Virtual health: A look at the next frontier of care delivery
For the past 10 to 15 years, virtual health has been heralded as the next disrupter in the delivery of care, but there has been minimal uptick in adoption. The COVID-19 pandemic is pushing against structural barriers that had previously slowed health system investment in integrated virtual health applications.
Technology infrastructure
The COVID-19 pandemic is pushing against many of the structural barriers that had previously slowed health system investment in integrated virtual health applications, including funding mechanisms, consumer adoption, and provider adoption. Healthcare stakeholders may want to create additional buy-in for virtual health platforms in an effort to boost the quality of care and increase efficiency. While providers are juggling a host of challenges around COVID-19 and a “return” to normal operations, virtual health may provide a useful framework for creating the next normal.

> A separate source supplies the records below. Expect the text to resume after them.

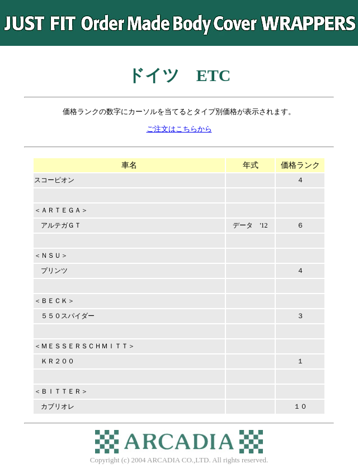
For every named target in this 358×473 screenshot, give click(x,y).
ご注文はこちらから (179, 129)
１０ (300, 406)
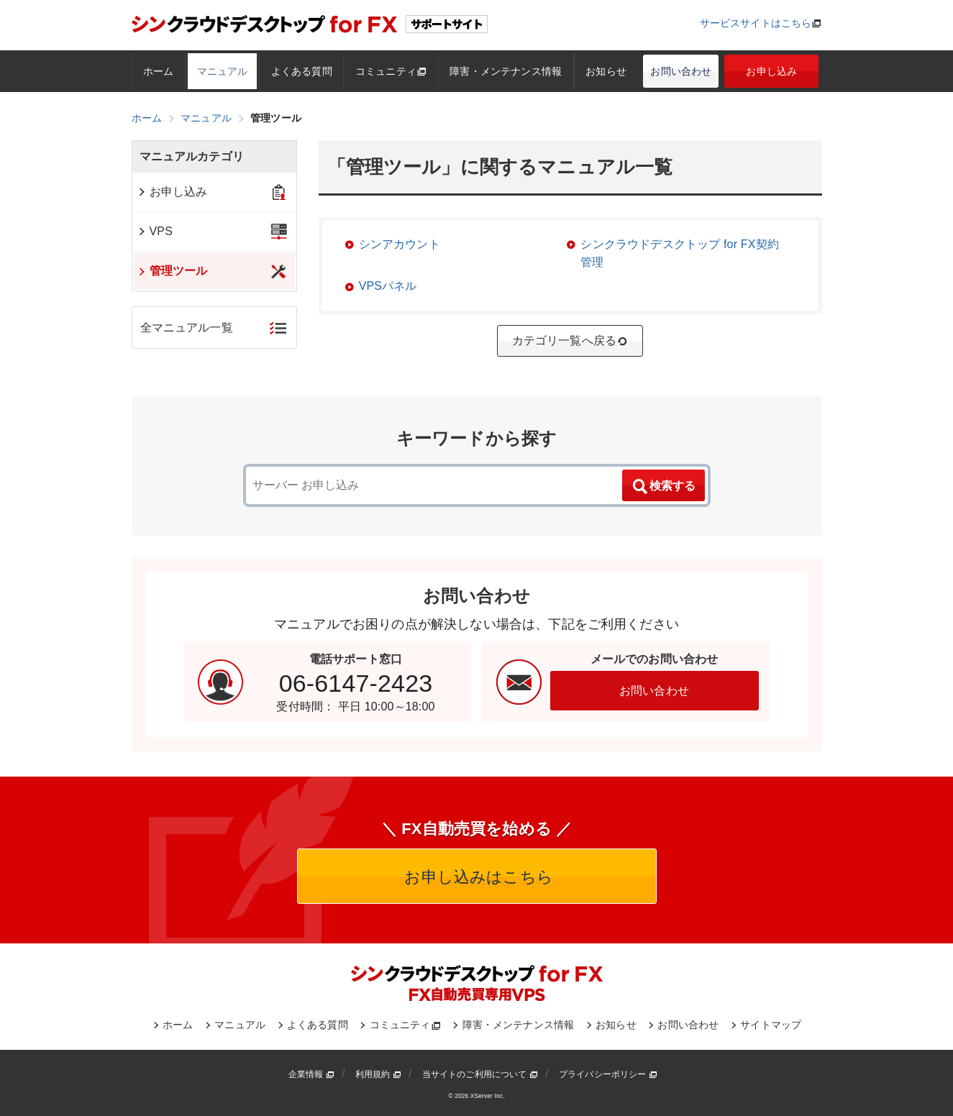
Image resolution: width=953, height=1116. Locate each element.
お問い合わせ (680, 71)
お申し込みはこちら (476, 877)
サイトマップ (770, 1024)
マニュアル (222, 71)
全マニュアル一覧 (186, 327)
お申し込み (771, 71)
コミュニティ (391, 71)
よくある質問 (301, 71)
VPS (155, 231)
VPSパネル (388, 286)
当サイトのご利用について (480, 1074)
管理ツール (172, 271)
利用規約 (378, 1074)
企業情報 (311, 1074)
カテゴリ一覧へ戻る (570, 340)
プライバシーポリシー (608, 1074)
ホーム (158, 71)
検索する (663, 486)
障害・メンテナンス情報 (506, 71)
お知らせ (605, 71)
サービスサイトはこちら (756, 23)
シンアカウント (399, 244)
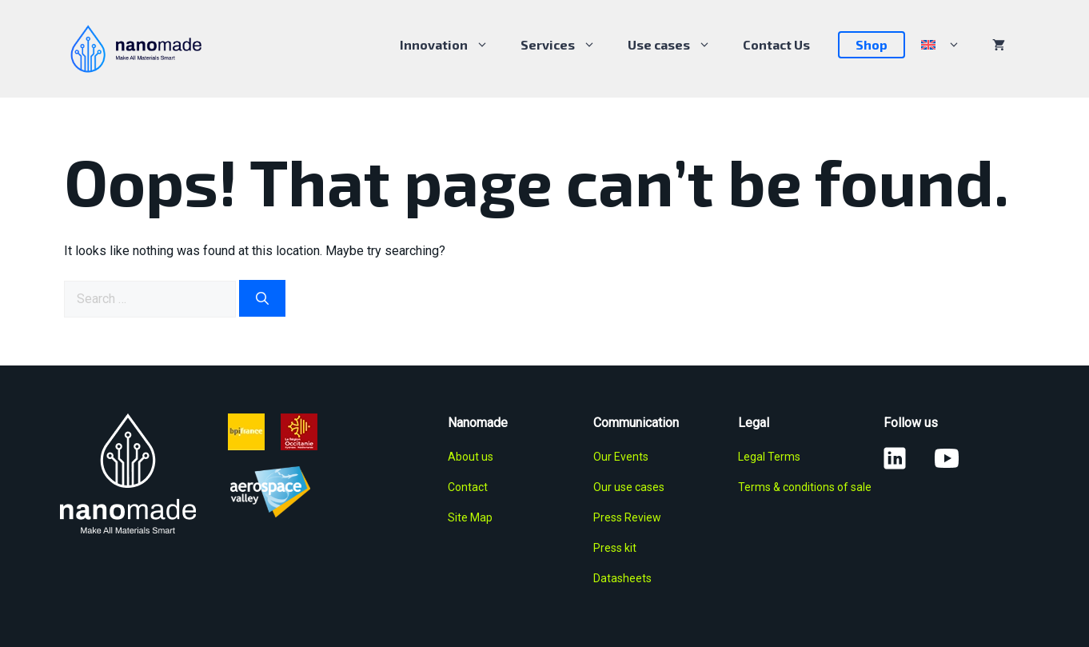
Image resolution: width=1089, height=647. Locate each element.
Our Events (620, 456)
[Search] (262, 298)
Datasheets (622, 578)
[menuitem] (940, 45)
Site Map (470, 517)
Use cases (677, 45)
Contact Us (776, 44)
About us (470, 456)
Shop (872, 44)
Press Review (627, 517)
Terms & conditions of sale (805, 487)
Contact (468, 487)
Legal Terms (769, 456)
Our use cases (628, 487)
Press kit (614, 547)
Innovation (452, 45)
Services (566, 45)
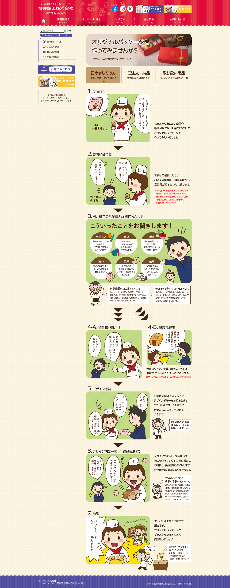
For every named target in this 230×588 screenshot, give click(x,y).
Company (149, 21)
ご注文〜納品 (50, 46)
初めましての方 (51, 41)
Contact (177, 21)
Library (120, 21)
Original (92, 21)
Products (63, 21)
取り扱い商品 (50, 51)
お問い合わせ (50, 57)
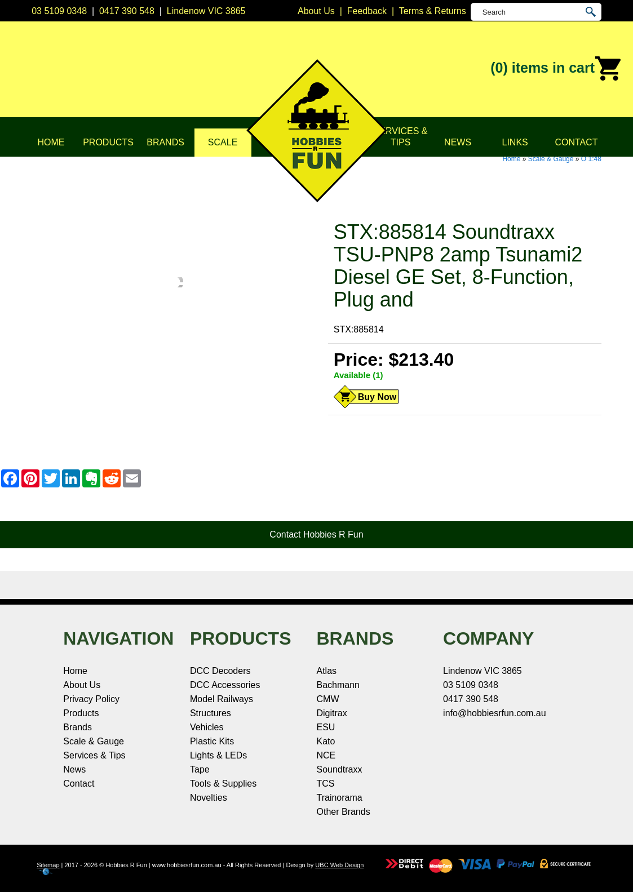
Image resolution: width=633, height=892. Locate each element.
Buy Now (377, 397)
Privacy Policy (91, 699)
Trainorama (339, 797)
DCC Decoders (220, 671)
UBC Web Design (339, 865)
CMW (328, 699)
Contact (576, 142)
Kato (326, 741)
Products (108, 142)
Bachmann (338, 685)
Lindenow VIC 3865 (206, 11)
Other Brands (343, 811)
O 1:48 (591, 159)
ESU (326, 727)
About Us (81, 685)
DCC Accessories (225, 685)
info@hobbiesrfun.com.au (494, 713)
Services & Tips (401, 136)
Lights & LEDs (218, 755)
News (457, 142)
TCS (326, 783)
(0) (556, 68)
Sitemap (48, 865)
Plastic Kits (212, 741)
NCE (326, 755)
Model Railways (221, 699)
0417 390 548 (126, 11)
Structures (210, 713)
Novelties (208, 797)
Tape (200, 769)
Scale (222, 142)
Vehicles (207, 727)
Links (515, 142)
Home (51, 142)
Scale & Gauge (551, 159)
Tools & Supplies (223, 783)
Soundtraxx (339, 769)
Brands (165, 142)
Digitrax (332, 713)
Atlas (327, 671)
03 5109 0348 (59, 11)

Consumer experience and outcomes
Accelerate development of an overall consumer-focused digital “front door” that provides patients with a seamless digital channel to access their providers, considering what the integrated product will cover beyond what currently exists (for example, finding a doctor, record access, scheduling in-person visits) and integrated with what may have been put in place in response to COVID-19 (for example, e-triage, scheduling virtual visits, virtual clinic visits).
Measure the value of this “front door”
by quantifying clinical outcomes; access improvement and patient/provider satisfaction to drive advocacy and contracting for continued expanded coverage.
Physician alignment
Build the capabilities and incentives of the provider workforce to support virtual care (for example, workflow design, continuing education and graduate medical education); align benefit structure to drive adoption in line with health system and/or physician specialized treatments.